Sin duda, gobernar sin oposición y a golpe de decreto tiene sus ventajas. Lo mismo que el hecho de que el suelo sea propiedad del Estado. Así, las ciudades chinas, y Shanghái es siempre un buen ejemplo, se han desarrollado a una velocidad impensable en otros países en los que cada proyecto es escrutado por la opinión pública y debe ser aprobado por políticos de diferente signo. Esto explica que Shanghái haya construido catorce líneas de metro en las últimas dos décadas –a pesar de que ello ha requerido decenas de miles de expropiaciones–, o que barrios tradicionales enteros hayan sido demolidos –y sus habitantes desahuciados– para dejar sitio a relucientes urbanizaciones.

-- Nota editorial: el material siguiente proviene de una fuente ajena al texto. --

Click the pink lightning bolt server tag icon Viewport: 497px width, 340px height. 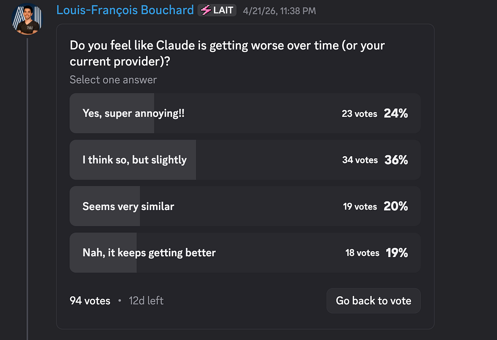(x=206, y=10)
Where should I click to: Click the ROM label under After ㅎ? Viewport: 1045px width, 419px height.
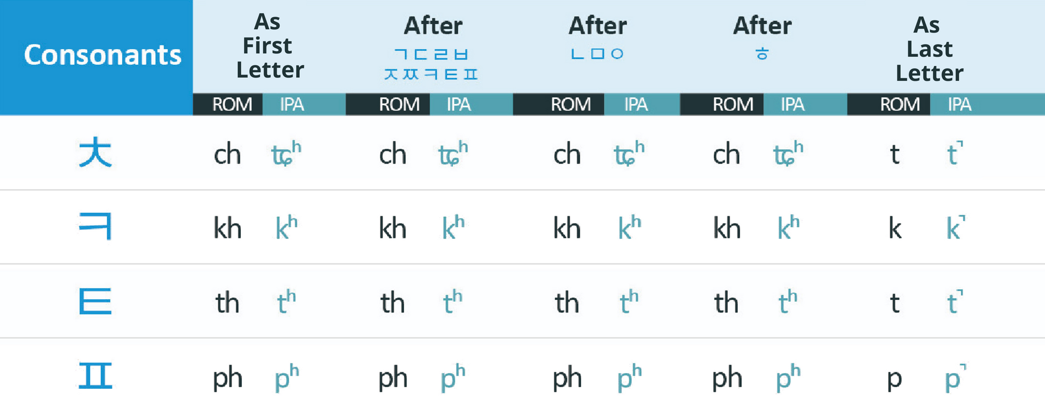733,104
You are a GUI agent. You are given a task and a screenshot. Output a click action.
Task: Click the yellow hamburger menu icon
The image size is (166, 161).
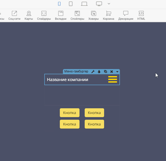[x=113, y=79]
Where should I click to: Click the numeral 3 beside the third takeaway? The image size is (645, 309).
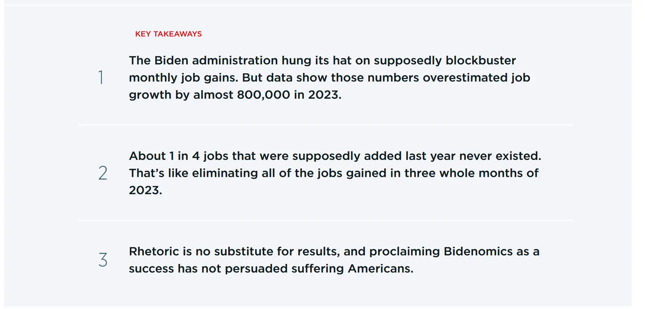coord(103,260)
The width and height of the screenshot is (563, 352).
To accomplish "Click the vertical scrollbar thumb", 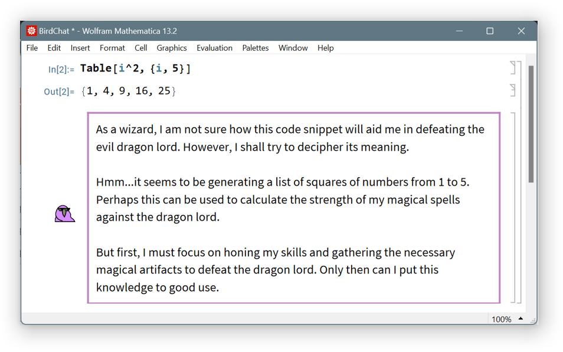I will click(531, 124).
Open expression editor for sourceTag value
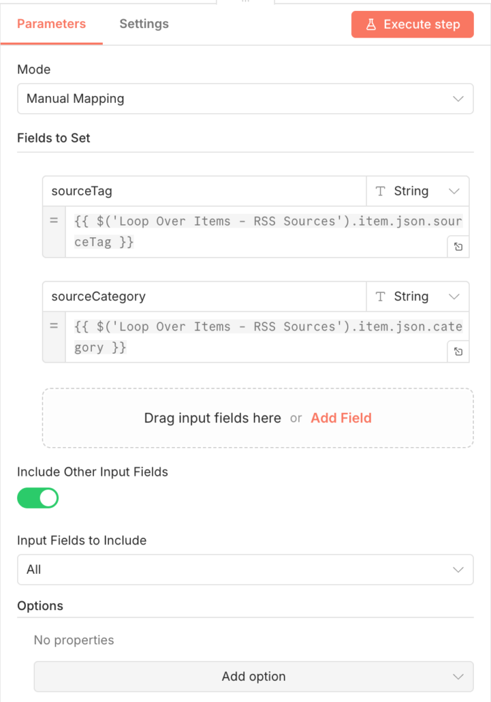Image resolution: width=491 pixels, height=702 pixels. [458, 246]
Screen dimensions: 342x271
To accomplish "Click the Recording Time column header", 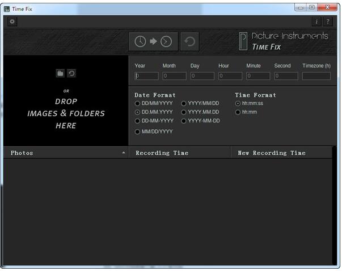I will (x=179, y=153).
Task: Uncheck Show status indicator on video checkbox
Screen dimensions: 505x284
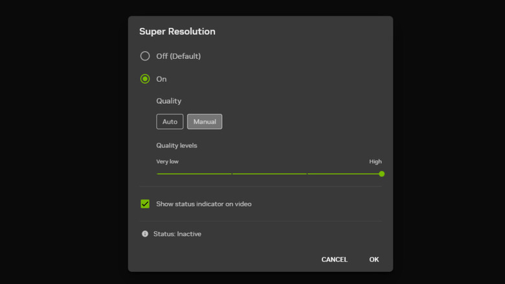Action: click(x=145, y=204)
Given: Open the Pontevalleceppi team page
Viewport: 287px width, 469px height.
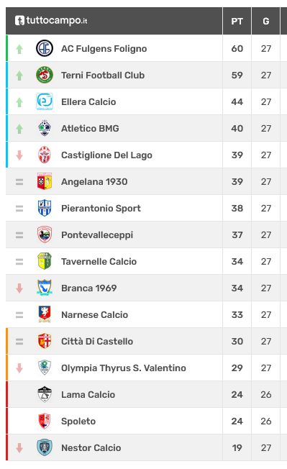Looking at the screenshot, I should 97,235.
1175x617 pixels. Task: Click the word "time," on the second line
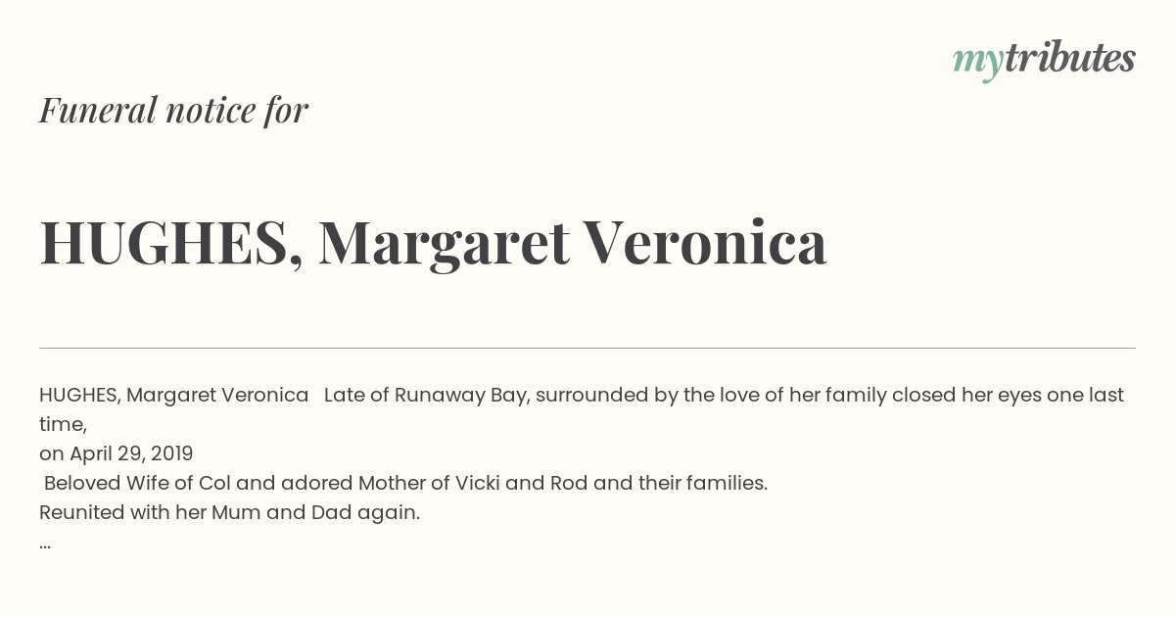tap(64, 424)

Se trata de un desarrollo pragmático que da la espalda a lo emocional y que convierte a las ciudades en clones sin personalidad –pero, aducen los chinos, cómodas–. Es la gentrificación 2.0, esa que acaba con la vida de barrio de los tradicionales shikumen –las edificaciones con patio interior de Shanghái– y que esconde tras una fachada de modernidad la endogamia y homogeneidad de una sociedad que todavía se siente confusa por los brutales cambios vividos en las últimas dos generaciones. Los padres que vivían en edificios de dos plantas y que crecieron durante la Revolución Cultural apenas tienen de qué hablar con sus hijos, producto de la apertura económica y la globalización que simbolizan los rascacielos en los que desean vivir.

Desean, porque difícilmente pueden alcanzar ese sueño. Al contrario de lo que piensan muchos fuera de China, las grandes ciudades del país son caras. Muy caras. Los precios de los pisos harían palidecer a cualquier inmobiliaria de Euskal Herria: 400.000 euros por 60 metros cuadrados en un barrio periférico, por ejemplo, es algo habitual. Y, aunque el precio del alquiler sí está a la par de ciudades como Bilbo o Donostia, los sueldos todavía no. «Las ciudades tienen glamour y atraen a mucha gente que cree que va a hacer dinero, a chinos y extranjeros. Pero no tienen en cuenta el costo de la vida. Eso hace que muchos terminen marchándose», cuenta Huang Beibei, una joven que decidió regresar a su pueblo natal, en la cercana provincia de Zhejiang.

Afortunadamente, no faltan razones para lanzarse a la jungla de asfalto. Todavía sobreviven oasis de la China tradicional y fascinantes manifestaciones culturales de un país que dentro de veinte años tendrá poco que ver con el actual. En Shanghái conviven restaurantes centenarios como el Meilongzhen –templo de su cocina tradicional, suave y dulce– con tugurios underground como Yuyintang –la meca de la música alternativa en la que se dan cita todas las tribus urbanas–, barrios artísticos como Moganshan 50 –lleno de galerías de arte vanguardista y uno de los pocos lugares en los que se permite el grafiti–, o templos dedicados a Confucio.

Son estos fogonazos los que rompen con la monotonía consumista de una ciudad que no sabe estar quieta, en la que bastan tres semanas fuera para sentirse desorientado a la vuelta. La frutería ha cerrado y en su lugar hay un salón de belleza lleno de jóvenes haciéndose la manicura más excéntrica, el chiringuito de los pinchos morunos es ahora un local de reparación de móviles, y el local que llevaba meses cerrado se ha convertido en un Starbucks. De los cinco camareros conocidos en el bar de la esquina solo queda uno, porque el resto ha encontrado un trabajo mejor o ha regresado a sus lugares de origen decepcionados con las oportunidades que no encontraron sobre el asfalto. Y tres amigos extranjeros han hecho las maletas para cerrar una etapa, la china, que rara vez se alarga más de cinco años y que convierte al ciclo de la amistad en una montaña rusa.

Shanghái, y en cierta medida el resto de ciudades chinas, es una distopía tan atractiva para unos como aterradora para otros. Es la ciudad en la que el pasado se borra con una excavadora y el ser humano se convierte en hormiga, pero también una urbe que estimula los sentidos como ninguna otra y en la que es posible tocar el futuro con las manos. Que ese futuro resulte atractivo o no ya es para gustos.